**PROMPT**
Reproduce all of the entries below, substituting "screen-navigation assistant" for every occurrence of "computer-use agent" and leaving everything else unchanged.

**ENTRIES SUPPLIED**

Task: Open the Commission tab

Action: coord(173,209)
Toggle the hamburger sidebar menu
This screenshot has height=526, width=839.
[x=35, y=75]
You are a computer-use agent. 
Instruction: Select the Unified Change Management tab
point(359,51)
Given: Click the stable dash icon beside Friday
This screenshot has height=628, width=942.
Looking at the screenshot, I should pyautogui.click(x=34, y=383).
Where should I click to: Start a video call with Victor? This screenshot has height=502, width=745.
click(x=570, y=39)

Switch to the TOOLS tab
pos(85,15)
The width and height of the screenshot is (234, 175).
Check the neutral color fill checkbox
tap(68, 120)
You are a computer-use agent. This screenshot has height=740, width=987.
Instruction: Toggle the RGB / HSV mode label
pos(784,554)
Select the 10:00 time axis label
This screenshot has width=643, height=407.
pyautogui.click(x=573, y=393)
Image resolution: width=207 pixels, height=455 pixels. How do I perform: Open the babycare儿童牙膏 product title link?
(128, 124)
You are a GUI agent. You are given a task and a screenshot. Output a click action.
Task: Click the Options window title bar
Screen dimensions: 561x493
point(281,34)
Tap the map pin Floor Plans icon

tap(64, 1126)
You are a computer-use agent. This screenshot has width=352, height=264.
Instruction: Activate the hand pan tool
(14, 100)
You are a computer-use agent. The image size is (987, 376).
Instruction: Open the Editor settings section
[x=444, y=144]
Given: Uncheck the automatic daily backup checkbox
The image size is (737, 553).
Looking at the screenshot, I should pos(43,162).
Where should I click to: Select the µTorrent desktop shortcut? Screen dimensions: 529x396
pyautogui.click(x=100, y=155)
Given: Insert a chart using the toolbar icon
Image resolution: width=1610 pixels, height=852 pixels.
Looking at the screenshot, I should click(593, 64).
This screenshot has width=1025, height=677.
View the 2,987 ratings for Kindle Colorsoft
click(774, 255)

**RESULT OF THE TASK**
Task: Open the Commission tab

Action: coord(173,209)
Toggle the hamburger sidebar menu
This screenshot has height=526, width=839.
[x=35, y=75]
You are a screen-navigation assistant. 
Instruction: Select the Unified Change Management tab
point(359,51)
Given: Click the stable dash icon beside Friday
This screenshot has height=628, width=942.
Looking at the screenshot, I should pyautogui.click(x=34, y=383).
Where should I click to: Start a video call with Victor? This screenshot has height=502, width=745.
click(x=570, y=39)

Switch to the TOOLS tab
pos(85,15)
The width and height of the screenshot is (234, 175).
Check the neutral color fill checkbox
tap(68, 120)
You are a screen-navigation assistant. This screenshot has height=740, width=987.
Instruction: Toggle the RGB / HSV mode label
pos(784,554)
Select the 10:00 time axis label
This screenshot has width=643, height=407.
pyautogui.click(x=573, y=393)
Image resolution: width=207 pixels, height=455 pixels. How do I perform: Open the babycare儿童牙膏 product title link?
(128, 124)
You are a GUI agent. You are given a task and a screenshot. Output a click action.
Task: Click the Options window title bar
Screen dimensions: 561x493
point(281,34)
Tap the map pin Floor Plans icon

tap(64, 1126)
You are a screen-navigation assistant. This screenshot has width=352, height=264.
Instruction: Activate the hand pan tool
(14, 100)
You are a screen-navigation assistant. The image size is (987, 376).
Instruction: Open the Editor settings section
[x=444, y=144]
Given: Uncheck the automatic daily backup checkbox
The image size is (737, 553).
Looking at the screenshot, I should pos(43,162).
Where should I click to: Select the µTorrent desktop shortcut? Screen dimensions: 529x396
pyautogui.click(x=100, y=155)
Given: Insert a chart using the toolbar icon
Image resolution: width=1610 pixels, height=852 pixels.
Looking at the screenshot, I should click(593, 64).
This screenshot has width=1025, height=677.
View the 2,987 ratings for Kindle Colorsoft
click(774, 255)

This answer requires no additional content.